Ibu meletakkan piring terakhir berisi tumpukan tempe mendoan. Ayah menarik kursi di sebelahnya. Ibu pun duduk di sana. Sedangkan aku yang sebelumnya ikut membantu Ibu menyiapkan makanan duduk bersebelahan dengan Diksa, di hadapan kedua orang tua kami dan dipisahkan meja makan.
Setelah berdoa, semua makan tanpa suara. Suara sendok beradu piring sampai terdengar sangking heningnya. Dulu, Ayah yang menetapkan peraturan makan tanpa suara. Tetapi sekarang sudah tidak ada lagi yang membicarakan tentang peraturan tersebut. Tanpa gembar-gembor, semua mematuhinya.
Sekarang aku paham kalau sikap seperti itu hanya memerlukan pembiasaan. Kalau sudah terbiasa, tidak perlu paksaan untuk melaksanakannya. Semua sudah terprogram di dalam otak dan akan jalan dengan sendirinya.
Ada pula peraturan setelah makan. Yakni wajib membereskan alat makan masing-masing.
Kalau yang satu ini, masih sering dilanggar oleh Diksa. Jika Ayah mengetahuinya, ia akan ditawari dua pilihan. Membereskan peralatan makan sesuai peraturan atau lari. Jika Ayah sudah meninggalkan dapur lebih dulu, dia beruntung cuma dapat omelan dari Ibu yang tentu saja hanya dianggap angin lalu olehnya.
Namun hari ini, makan malam berjalan dengan baik dan Diksa tidak berulah.
"Diksa." Itu suara Ayah memanggil. Pria empat puluh tahun tersebut ada di ruang tengah, duduk di sofa depan televisi. Aku bisa mengetahuinya hanya dengan menoleh karena antara dapur, meja makan dan ruang tengah cuma dibatasi lemari panjang sepinggang yang juga digunakan untuk meletakkan televisi.
Dan sepertinya dugaanku salah. Panggilan Ayah barusan menandakan bahwa adik lelakiku tersebut telah membuat ulah. Diksa yang baru naik tangga seperempat jalan balik turun lagi untuk menghadap Ayah.
Ia jalan sambil menerapkan pelajaran baris-berbaris seperti paskibraka kemudian berdiri tegak, kedua lengannya mengepal di samping badan dan dadanya membusung. "Siap, komandan!" lalu memberi hormat.

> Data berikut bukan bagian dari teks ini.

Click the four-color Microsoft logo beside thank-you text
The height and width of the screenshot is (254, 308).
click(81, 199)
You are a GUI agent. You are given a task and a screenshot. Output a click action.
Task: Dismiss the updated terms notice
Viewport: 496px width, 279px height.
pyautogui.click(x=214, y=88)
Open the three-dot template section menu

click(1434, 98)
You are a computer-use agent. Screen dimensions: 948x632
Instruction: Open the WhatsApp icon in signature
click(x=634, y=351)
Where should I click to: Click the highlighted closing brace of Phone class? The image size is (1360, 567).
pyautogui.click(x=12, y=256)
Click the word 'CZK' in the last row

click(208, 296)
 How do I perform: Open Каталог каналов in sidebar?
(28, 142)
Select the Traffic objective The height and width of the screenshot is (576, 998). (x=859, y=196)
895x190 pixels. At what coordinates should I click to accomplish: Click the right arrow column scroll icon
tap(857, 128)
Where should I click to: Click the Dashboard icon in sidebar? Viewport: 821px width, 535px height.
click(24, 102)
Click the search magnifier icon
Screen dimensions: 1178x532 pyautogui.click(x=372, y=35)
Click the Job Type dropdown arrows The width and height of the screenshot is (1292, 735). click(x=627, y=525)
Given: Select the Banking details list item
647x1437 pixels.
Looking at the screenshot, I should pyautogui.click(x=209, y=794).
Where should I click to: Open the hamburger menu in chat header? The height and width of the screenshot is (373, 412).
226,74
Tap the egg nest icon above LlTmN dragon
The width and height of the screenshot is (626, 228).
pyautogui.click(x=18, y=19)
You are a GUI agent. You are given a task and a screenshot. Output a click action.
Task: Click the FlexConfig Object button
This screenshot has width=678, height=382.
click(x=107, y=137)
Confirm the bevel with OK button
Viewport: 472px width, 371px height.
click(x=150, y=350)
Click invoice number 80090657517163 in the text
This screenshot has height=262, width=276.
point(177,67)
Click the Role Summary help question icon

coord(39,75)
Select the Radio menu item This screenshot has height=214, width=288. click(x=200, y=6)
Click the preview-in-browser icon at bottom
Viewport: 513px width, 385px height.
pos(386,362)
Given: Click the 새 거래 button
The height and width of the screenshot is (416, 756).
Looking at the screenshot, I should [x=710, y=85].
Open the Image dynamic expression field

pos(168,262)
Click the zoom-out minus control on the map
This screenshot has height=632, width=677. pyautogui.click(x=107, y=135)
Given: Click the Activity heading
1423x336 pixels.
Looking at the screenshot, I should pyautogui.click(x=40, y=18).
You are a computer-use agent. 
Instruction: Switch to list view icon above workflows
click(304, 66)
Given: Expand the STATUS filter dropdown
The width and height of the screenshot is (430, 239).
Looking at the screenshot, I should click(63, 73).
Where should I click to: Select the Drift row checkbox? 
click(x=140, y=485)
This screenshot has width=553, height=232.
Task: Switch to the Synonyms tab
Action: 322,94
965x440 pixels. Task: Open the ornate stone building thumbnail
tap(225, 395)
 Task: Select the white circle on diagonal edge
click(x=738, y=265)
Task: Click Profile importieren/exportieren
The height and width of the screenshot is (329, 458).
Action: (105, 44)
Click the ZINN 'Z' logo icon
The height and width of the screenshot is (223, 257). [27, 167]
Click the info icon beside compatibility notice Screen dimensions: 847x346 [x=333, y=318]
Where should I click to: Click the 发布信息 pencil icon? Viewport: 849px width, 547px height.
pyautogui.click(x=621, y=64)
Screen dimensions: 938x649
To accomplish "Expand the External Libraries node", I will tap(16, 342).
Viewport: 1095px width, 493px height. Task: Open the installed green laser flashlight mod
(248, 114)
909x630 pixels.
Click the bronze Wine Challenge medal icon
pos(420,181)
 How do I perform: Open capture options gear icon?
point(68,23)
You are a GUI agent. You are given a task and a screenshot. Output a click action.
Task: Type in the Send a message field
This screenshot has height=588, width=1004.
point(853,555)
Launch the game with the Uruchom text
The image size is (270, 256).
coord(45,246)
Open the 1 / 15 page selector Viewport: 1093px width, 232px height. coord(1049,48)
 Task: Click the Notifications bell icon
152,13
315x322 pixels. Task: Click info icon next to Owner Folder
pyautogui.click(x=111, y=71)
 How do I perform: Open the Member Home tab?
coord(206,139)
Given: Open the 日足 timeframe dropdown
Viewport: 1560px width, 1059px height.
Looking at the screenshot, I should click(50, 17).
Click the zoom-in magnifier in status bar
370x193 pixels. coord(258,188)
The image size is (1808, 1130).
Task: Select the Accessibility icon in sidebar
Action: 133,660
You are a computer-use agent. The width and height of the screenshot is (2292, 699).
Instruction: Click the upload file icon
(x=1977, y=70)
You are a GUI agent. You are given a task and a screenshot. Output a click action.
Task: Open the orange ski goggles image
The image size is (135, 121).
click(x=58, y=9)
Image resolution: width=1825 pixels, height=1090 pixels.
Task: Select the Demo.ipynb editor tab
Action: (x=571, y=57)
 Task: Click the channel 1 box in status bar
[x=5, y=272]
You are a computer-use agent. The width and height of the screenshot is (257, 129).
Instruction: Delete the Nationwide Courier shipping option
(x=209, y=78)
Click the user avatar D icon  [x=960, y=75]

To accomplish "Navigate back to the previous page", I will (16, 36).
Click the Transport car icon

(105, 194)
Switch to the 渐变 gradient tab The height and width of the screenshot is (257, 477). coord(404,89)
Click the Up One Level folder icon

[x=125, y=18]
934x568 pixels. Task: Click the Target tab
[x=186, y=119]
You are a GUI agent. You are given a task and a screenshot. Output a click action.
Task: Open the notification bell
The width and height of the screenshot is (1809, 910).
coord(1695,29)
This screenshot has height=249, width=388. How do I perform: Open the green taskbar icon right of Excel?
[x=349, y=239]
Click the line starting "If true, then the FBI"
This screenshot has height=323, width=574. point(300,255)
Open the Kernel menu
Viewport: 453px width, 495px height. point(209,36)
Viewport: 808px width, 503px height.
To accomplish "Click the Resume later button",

Kayaknya OSIS SMAKTASA punya kandidat petugas upacara yang bagus. Dengan catatan kalau bandelnya Diksa dihilangkan. Bahaya jika saat hendak bertugas dia malah ngaret atau lebih parah lagi ngacir dan enggak balik.
Ayah menggelengkan kepala melihat kelakuan putranya. "Kamu hari ini bolos jam pelajaran terakhir? Bolos ke mana?" Pertanyaan Ayah sangat telak. Tanpa basa-basi, langsung to the point.
Soal dari mana Ayah tahu Diksa membolos, entahlah. Dari dulu Ayah selalu tahu banyak hal yang tidak kutahu dari mana beliau mengetahuinya.
Ah, kata-kataku terlalu berbelit. Intinya, berbohong kepada Ayah sama dengan percuma dan malah berakibat buruk.
Aku yang mendengar kata bolos pun seketika menaikkan alis. Terasa asing kata tersebut disambungkan dengan Diksa.